Canadians rightly pride ourselves on our universal health care, and in recent years have considered introducing additional “universals,” including universal child care. It’s time to add universal housing to the list of things that make us proud as a nation.
And we can achieve universal housing throughout Canada. Not only can we afford it, but when full-cost accounting is applied it would cost government even less than the status quo. (As one simple example, one of my campaign volunteers works in a hospital emergency room where homeless people routinely come in complaining of some ailment. After a few hours the hospital staff realize that all the individual wanted was food.

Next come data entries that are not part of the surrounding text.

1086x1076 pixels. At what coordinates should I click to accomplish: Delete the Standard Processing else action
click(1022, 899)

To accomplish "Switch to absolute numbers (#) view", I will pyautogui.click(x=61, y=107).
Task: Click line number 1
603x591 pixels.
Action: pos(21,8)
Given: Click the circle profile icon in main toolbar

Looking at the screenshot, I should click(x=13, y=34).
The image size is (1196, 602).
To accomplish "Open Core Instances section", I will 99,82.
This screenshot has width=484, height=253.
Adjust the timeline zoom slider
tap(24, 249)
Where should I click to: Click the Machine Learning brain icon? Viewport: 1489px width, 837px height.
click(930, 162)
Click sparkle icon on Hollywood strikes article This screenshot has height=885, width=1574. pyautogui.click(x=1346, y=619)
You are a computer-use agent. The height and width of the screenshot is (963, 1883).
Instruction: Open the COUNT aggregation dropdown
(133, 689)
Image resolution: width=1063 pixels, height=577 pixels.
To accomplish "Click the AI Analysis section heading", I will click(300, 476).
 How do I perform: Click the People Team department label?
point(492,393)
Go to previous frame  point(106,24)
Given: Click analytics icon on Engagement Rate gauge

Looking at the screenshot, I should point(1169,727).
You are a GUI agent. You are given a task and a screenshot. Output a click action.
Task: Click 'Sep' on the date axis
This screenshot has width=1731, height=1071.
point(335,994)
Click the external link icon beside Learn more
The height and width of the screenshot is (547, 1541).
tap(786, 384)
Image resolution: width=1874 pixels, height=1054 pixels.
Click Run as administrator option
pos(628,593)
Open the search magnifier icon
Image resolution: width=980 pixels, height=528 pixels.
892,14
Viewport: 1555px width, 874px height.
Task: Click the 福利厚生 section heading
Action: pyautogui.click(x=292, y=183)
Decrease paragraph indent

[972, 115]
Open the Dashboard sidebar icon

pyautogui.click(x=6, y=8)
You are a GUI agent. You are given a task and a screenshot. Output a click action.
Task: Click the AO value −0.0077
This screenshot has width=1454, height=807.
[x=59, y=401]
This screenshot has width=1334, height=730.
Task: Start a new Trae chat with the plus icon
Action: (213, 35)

That’s a very expensive sandwich.)
There are a number of specific actions that Green MPs would take. In short, the federal government needs to provide more funding for affordable housing, and that funding needs to be used in a more creative and effective way. We don’t need to look far for positive examples. Here in Toronto Centre we have the St. Lawrence area, which Wikipedia calls “the model for the design and planning of new urban communities across North America.” Its successful mixture of market and subsidized housing has been duplicated around the world, yet we haven’t duplicated it in our own city.
Obviously, homelessness is also tightly linked to poverty, and the connections run both ways. Providing housing helps to eliminate poverty by giving individuals a stable base from which to seek employment and build confidence. We must simultaneously use new and realistic solutions to tackle poverty directly with a view to its elimination.
We can’t allow the lack of affordable housing in Toronto and other Canadian cities to continue. It’s time to move forward.